**Task brief**. Convert the items into a numbered list, starting at the line that contains "At what coordinates" and ending at the end of the items, with blank lines omitted and the pictures left out.

Start Entries supplied

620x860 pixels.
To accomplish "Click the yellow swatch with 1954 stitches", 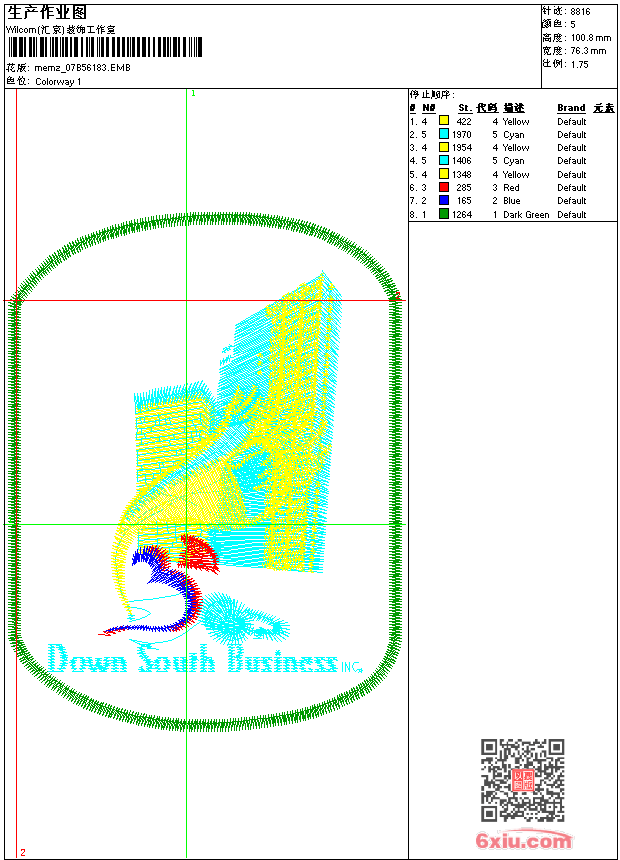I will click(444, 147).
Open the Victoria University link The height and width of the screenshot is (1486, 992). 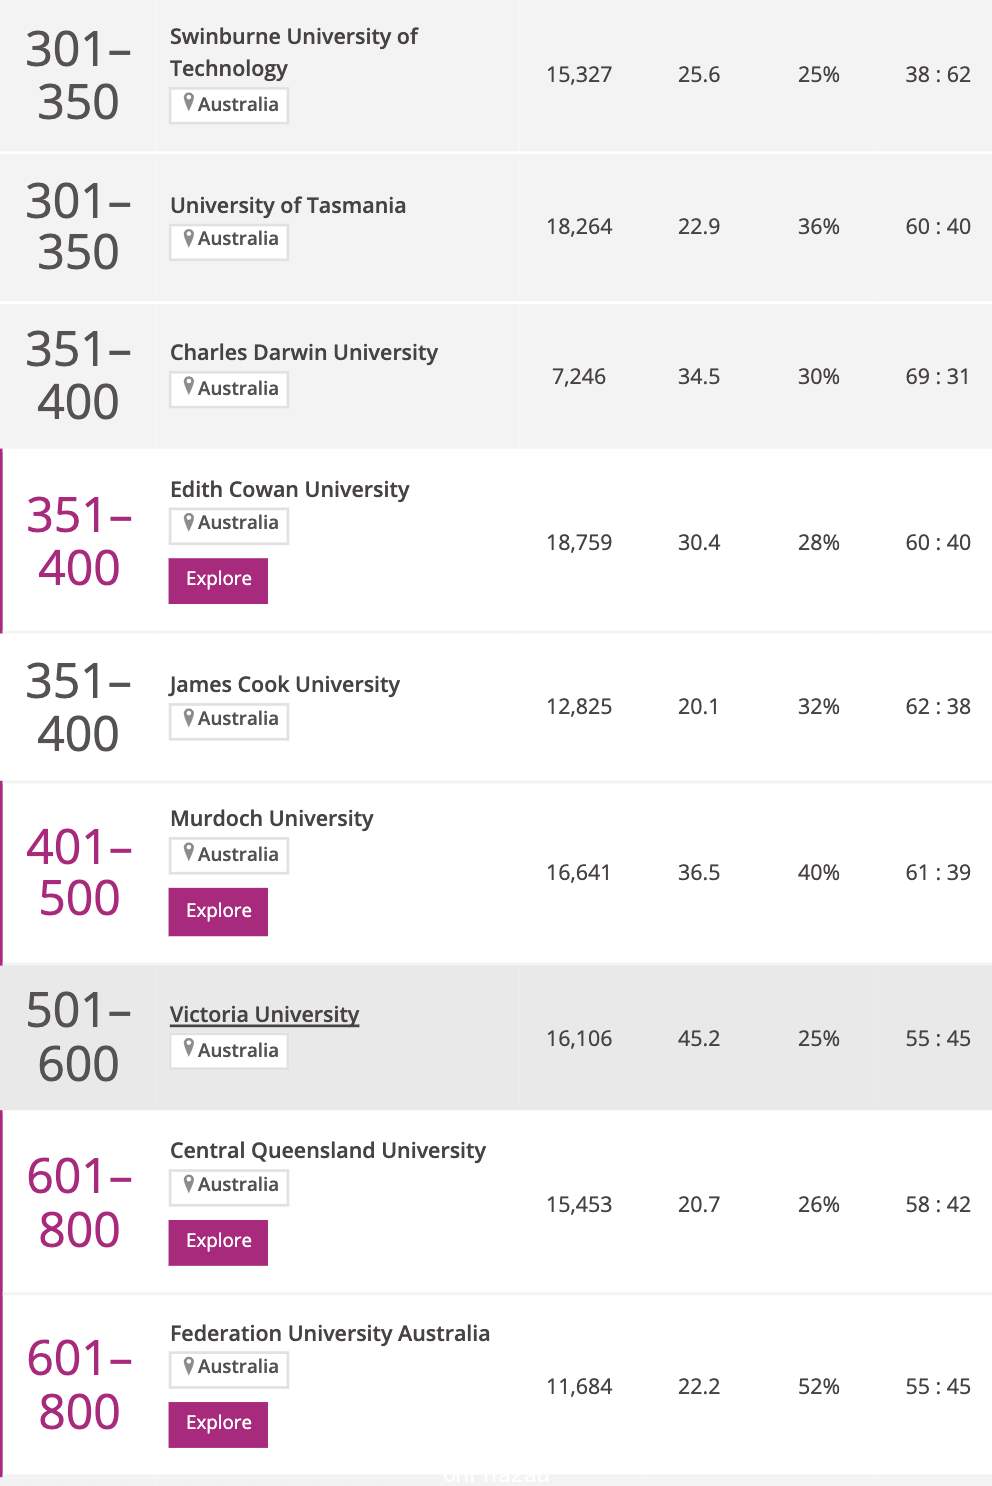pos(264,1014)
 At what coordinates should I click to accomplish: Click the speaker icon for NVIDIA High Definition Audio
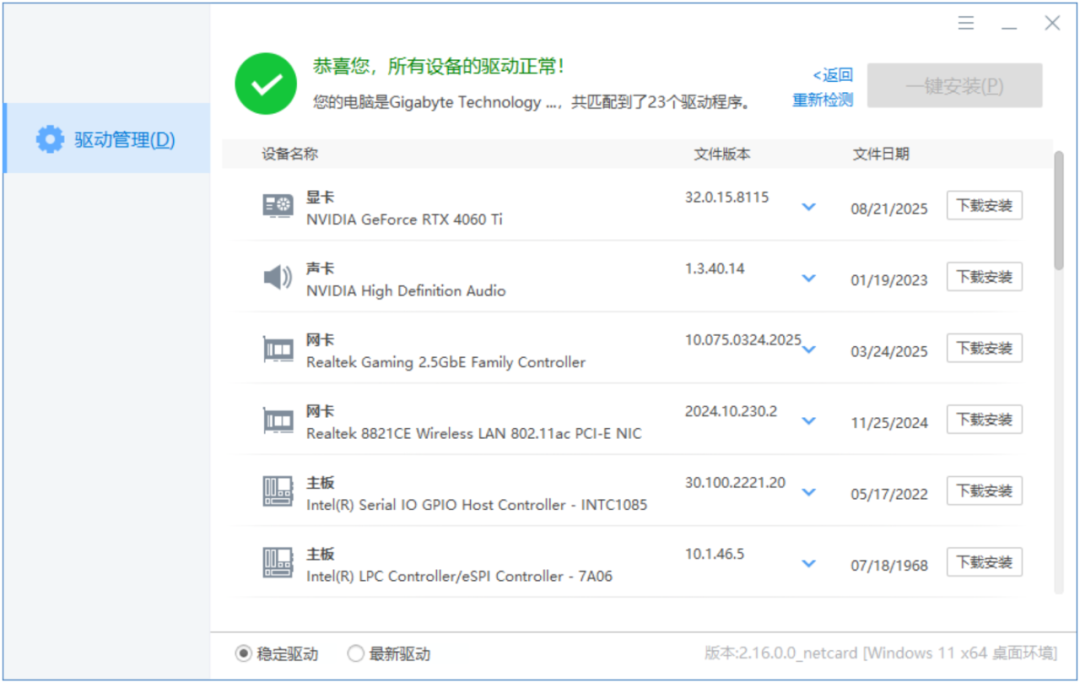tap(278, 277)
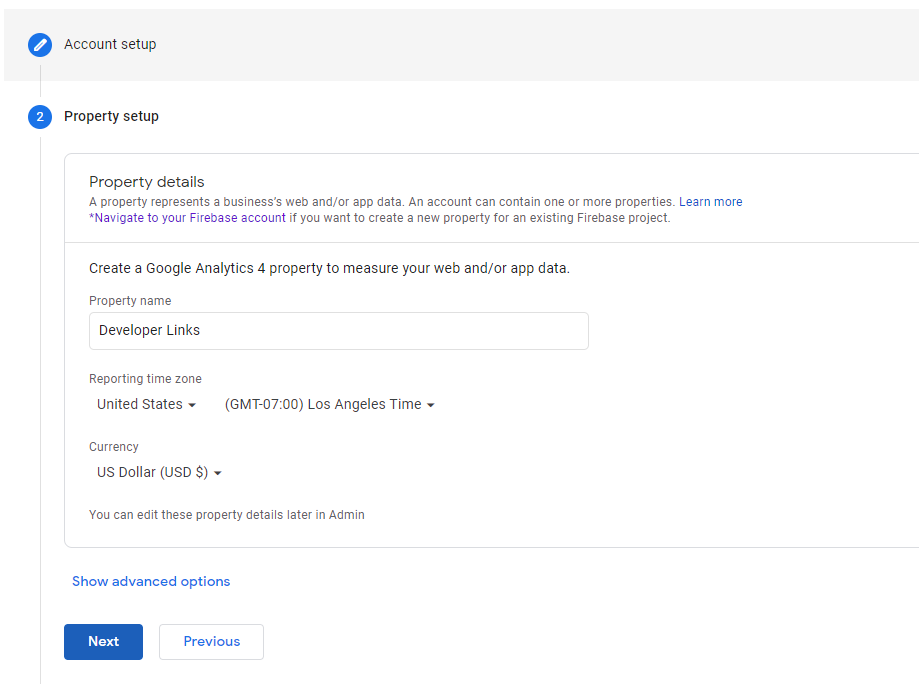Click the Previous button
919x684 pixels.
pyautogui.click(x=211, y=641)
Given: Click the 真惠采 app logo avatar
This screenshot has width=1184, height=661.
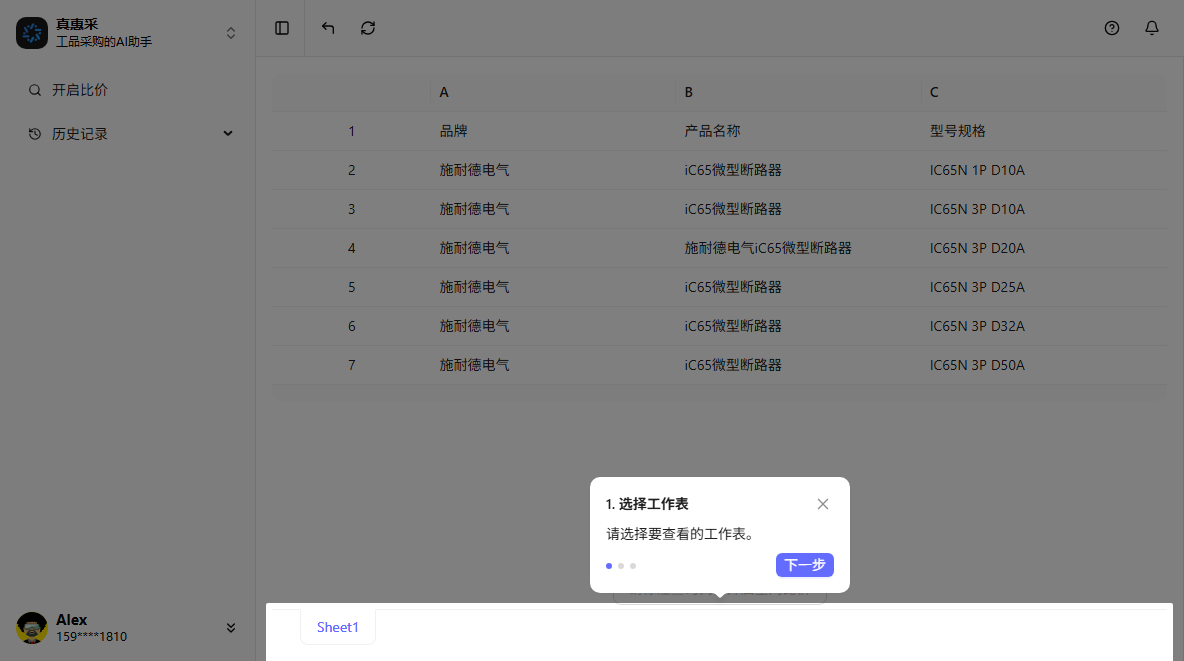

End Entries supplied

**Answer for the task**.
1.  At what coordinates should I click to accomplish: Click the speaker icon for NVIDIA High Definition Audio
2. tap(278, 277)
3. Click the Previous button
4. 919x684 pixels.
5. pyautogui.click(x=211, y=641)
6. Given: Click the 真惠采 app logo avatar
7. This screenshot has width=1184, height=661.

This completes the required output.